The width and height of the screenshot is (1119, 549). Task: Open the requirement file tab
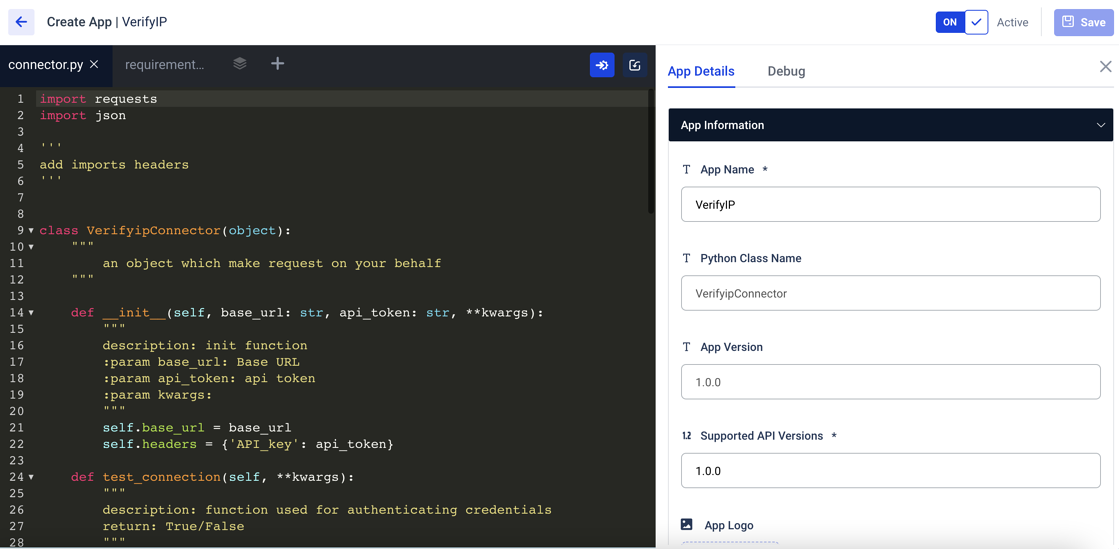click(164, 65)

· · · · · · ·

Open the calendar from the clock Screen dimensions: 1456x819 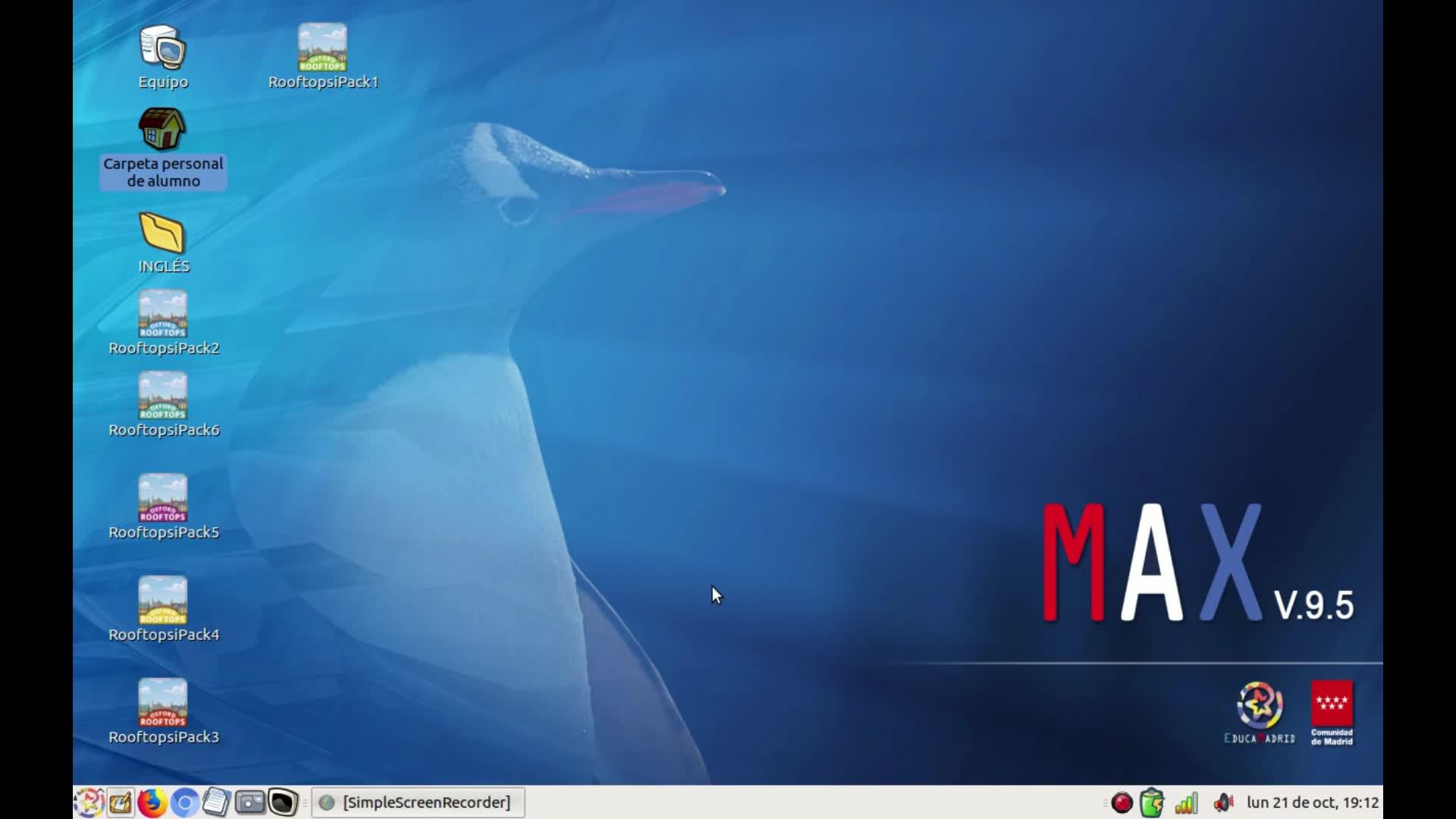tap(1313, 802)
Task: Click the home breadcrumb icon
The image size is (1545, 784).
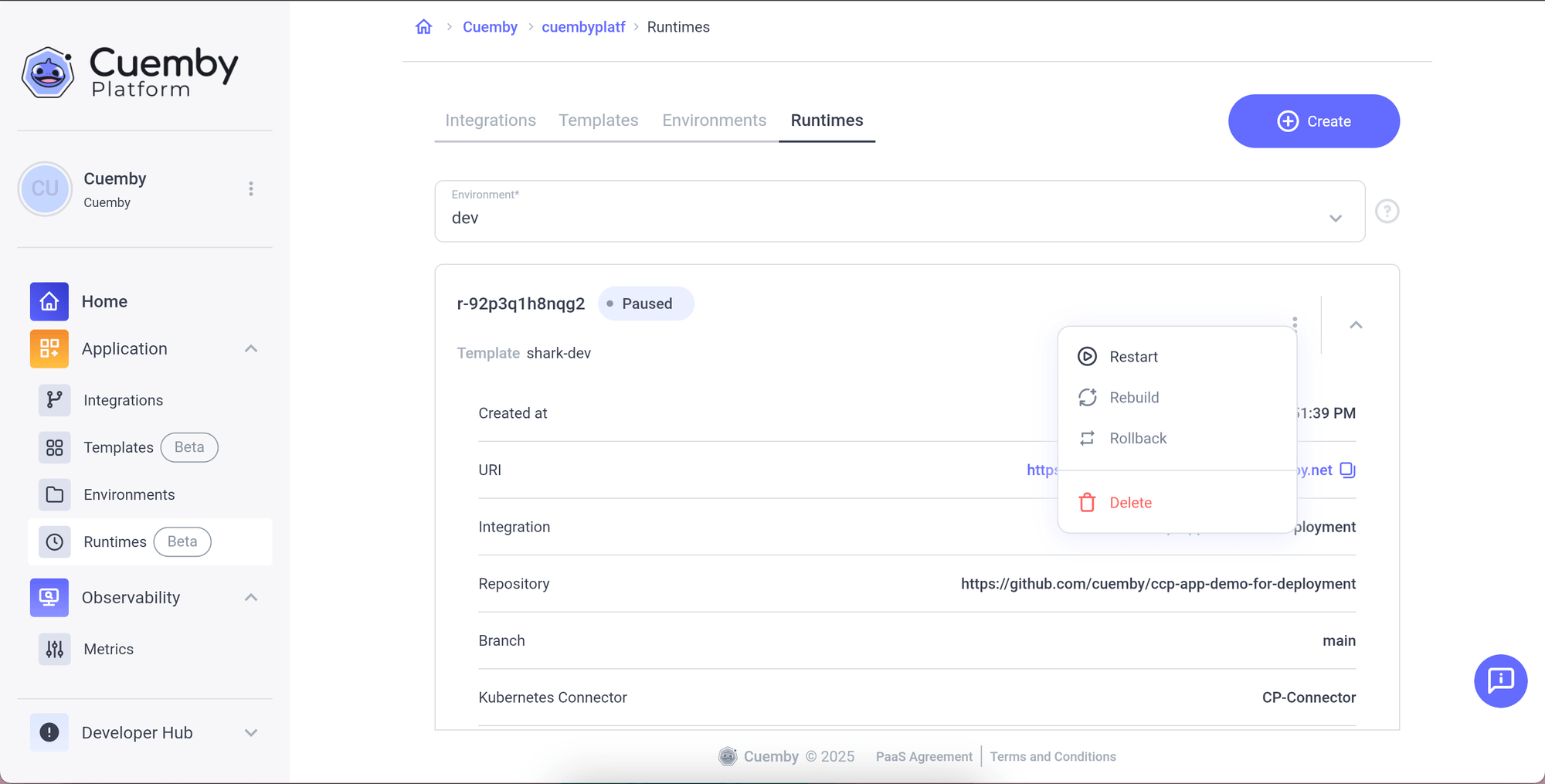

· · · · · · ·

Give the rows again starting at the line that contains "Task: Click the home breadcrumb icon" and ending at the line that contains "The image size is (1545, 784).", with "breadcrumb" renamed to "navigation" and nothing else changed.

### Output
Task: Click the home navigation icon
The image size is (1545, 784).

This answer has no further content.